[Opening EXERCISE INPUT section]

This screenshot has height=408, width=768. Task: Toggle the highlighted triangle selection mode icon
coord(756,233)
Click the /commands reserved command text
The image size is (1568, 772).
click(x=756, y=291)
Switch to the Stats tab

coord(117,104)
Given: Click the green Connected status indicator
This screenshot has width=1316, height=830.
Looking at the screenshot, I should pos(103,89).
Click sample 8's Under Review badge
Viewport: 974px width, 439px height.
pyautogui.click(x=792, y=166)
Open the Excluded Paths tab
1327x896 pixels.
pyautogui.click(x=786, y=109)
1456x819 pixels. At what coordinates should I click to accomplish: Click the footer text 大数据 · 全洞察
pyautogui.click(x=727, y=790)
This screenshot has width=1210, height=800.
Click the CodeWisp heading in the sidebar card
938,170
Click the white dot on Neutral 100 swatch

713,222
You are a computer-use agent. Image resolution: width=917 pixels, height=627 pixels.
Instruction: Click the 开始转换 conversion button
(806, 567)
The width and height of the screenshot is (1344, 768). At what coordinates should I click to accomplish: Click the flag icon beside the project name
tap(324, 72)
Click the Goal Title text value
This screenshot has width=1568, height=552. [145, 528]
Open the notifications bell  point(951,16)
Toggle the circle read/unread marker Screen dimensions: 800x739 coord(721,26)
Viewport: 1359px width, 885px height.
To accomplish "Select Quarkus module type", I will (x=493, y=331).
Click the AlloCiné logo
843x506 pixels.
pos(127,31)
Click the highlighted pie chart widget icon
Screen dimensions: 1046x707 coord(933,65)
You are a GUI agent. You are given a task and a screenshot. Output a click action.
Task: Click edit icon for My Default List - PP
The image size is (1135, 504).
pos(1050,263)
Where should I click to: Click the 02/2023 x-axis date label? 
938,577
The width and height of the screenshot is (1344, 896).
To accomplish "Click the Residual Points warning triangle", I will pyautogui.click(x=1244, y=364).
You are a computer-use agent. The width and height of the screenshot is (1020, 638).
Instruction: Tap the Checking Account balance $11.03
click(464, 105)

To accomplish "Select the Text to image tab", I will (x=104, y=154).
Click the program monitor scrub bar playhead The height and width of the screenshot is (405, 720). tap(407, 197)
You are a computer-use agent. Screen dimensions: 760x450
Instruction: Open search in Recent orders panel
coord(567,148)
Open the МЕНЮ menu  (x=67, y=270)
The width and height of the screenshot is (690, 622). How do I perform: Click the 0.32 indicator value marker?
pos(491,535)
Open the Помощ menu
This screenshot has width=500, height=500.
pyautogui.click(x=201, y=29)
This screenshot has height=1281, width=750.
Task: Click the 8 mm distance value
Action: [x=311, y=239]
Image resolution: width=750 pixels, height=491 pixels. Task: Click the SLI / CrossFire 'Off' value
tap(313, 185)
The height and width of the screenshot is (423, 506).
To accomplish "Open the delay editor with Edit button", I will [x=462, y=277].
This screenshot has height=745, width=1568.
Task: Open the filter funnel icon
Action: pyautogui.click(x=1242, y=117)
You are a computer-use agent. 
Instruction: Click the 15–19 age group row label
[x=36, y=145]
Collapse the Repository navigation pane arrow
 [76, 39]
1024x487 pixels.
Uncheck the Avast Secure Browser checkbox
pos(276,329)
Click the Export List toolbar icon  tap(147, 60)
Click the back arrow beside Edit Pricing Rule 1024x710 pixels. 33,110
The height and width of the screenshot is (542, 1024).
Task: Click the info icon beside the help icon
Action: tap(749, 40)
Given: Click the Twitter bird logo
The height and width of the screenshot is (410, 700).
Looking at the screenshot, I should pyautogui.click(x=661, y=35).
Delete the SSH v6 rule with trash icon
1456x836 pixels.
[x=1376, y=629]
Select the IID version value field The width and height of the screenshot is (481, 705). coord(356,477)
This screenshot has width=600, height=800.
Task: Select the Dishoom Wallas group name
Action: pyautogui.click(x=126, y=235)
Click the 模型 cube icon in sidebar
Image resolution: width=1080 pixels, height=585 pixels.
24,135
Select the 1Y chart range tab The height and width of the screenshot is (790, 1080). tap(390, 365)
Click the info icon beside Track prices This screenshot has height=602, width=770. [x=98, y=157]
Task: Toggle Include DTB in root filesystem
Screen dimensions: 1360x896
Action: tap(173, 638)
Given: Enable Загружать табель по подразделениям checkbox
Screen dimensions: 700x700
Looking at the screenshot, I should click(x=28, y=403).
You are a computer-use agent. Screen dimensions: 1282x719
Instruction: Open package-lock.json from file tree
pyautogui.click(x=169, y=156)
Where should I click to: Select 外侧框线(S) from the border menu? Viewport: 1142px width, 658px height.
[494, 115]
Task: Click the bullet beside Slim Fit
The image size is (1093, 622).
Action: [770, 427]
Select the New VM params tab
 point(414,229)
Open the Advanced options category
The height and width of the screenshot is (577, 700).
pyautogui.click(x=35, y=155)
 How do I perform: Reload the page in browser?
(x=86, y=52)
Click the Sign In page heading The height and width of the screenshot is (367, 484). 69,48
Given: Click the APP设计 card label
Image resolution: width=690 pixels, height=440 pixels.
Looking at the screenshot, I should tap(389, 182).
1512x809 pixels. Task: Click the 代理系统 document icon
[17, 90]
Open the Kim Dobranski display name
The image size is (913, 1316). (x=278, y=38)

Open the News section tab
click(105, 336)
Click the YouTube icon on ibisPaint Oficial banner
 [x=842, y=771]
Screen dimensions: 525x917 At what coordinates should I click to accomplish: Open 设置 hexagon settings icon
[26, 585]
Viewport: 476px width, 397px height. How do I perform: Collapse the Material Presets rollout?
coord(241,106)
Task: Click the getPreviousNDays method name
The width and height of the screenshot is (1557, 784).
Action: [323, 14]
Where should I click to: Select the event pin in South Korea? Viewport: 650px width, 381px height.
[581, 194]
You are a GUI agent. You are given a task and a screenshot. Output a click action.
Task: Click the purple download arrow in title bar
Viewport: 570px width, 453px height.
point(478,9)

[Closing EXERCISE INPUT section]

PROBLEM STATEMENT: Copy the lines of the data above exactly as written, beginning with the line containing "Given: Enable Загружать" and ending with the line containing "Given: Click the APP设计 card label", and leave out all other lines.

WORKED SOLUTION:
Given: Enable Загружать табель по подразделениям checkbox
Screen dimensions: 700x700
Looking at the screenshot, I should click(x=28, y=403).
You are a computer-use agent. Screen dimensions: 1282x719
Instruction: Open package-lock.json from file tree
pyautogui.click(x=169, y=156)
Where should I click to: Select 外侧框线(S) from the border menu? Viewport: 1142px width, 658px height.
[494, 115]
Task: Click the bullet beside Slim Fit
The image size is (1093, 622).
Action: [770, 427]
Select the New VM params tab
 point(414,229)
Open the Advanced options category
The height and width of the screenshot is (577, 700).
pyautogui.click(x=35, y=155)
 How do I perform: Reload the page in browser?
(x=86, y=52)
Click the Sign In page heading The height and width of the screenshot is (367, 484). 69,48
Given: Click the APP设计 card label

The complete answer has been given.